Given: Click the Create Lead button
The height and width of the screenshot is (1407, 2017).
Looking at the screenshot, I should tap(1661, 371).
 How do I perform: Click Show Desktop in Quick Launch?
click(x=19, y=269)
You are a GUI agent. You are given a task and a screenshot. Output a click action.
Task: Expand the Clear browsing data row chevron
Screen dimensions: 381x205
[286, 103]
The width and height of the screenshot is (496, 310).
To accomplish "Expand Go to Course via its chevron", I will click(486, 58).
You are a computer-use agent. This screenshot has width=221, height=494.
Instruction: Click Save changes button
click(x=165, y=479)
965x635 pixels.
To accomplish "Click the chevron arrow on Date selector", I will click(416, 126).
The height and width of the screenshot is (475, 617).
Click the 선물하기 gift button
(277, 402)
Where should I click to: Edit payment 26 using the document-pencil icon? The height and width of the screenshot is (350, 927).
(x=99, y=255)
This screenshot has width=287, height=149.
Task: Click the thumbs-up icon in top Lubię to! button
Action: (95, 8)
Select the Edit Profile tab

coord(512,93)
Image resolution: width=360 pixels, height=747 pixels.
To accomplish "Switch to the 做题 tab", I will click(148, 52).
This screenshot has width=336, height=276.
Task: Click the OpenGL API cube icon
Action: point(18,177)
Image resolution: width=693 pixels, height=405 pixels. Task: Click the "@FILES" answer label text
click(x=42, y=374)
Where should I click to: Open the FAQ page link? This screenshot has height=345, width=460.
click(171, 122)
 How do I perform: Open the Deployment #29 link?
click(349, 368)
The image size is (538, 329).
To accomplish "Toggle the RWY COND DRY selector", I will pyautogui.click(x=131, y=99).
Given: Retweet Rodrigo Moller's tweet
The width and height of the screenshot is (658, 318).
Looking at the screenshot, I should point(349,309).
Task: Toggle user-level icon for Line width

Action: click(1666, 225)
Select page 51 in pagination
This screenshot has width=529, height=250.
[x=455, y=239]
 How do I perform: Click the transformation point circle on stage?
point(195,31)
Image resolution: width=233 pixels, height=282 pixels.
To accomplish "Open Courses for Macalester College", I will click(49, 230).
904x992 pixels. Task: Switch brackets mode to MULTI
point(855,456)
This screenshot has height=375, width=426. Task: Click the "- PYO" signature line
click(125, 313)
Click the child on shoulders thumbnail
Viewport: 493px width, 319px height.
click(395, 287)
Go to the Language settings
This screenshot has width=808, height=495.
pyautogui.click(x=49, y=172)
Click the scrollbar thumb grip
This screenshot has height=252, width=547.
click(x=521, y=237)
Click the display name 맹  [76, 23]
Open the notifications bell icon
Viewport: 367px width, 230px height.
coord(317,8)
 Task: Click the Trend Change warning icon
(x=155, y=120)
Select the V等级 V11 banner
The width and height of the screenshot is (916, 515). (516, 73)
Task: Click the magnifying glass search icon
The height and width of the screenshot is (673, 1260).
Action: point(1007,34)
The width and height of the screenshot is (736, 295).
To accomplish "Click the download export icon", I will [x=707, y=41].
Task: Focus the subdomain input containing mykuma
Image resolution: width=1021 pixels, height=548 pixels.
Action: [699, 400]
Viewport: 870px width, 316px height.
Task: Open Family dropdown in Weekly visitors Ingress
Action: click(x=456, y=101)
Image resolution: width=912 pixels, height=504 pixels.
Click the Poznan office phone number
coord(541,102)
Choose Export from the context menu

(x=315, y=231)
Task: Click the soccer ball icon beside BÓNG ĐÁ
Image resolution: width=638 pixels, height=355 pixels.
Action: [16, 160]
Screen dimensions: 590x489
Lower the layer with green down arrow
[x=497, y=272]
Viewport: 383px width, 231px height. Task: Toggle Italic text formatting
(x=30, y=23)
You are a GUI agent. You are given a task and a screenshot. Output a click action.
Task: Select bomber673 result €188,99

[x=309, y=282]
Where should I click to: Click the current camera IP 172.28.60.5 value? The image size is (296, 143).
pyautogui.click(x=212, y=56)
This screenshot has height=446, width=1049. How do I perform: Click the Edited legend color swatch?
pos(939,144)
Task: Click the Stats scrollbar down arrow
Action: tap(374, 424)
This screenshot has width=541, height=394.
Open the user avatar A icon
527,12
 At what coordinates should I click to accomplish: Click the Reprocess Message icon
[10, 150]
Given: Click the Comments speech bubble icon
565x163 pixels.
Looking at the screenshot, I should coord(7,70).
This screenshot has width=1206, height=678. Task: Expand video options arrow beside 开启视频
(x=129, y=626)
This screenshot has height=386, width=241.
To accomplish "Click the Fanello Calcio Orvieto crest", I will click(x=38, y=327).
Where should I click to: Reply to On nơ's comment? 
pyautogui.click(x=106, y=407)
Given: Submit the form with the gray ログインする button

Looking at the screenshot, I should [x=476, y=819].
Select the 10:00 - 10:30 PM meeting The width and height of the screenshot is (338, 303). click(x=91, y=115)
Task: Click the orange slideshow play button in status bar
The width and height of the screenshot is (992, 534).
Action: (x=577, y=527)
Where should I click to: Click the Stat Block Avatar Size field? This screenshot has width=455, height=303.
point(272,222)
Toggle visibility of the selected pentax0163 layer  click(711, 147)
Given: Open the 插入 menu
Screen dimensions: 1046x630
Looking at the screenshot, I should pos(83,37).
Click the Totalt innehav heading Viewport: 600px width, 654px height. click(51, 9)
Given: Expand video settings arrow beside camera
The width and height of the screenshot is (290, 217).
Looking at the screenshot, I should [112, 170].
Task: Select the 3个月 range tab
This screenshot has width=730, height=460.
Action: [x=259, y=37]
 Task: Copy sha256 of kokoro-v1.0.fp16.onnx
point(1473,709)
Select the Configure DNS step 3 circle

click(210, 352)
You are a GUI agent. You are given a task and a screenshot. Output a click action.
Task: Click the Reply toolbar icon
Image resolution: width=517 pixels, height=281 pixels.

**What is expected:**
Whenever a line includes the word "selector", pull it out of the entries.

**Finished task:**
To accomplish "Click the chevron arrow on Date selector", I will click(416, 126).
To accomplish "Toggle the RWY COND DRY selector", I will pyautogui.click(x=131, y=99).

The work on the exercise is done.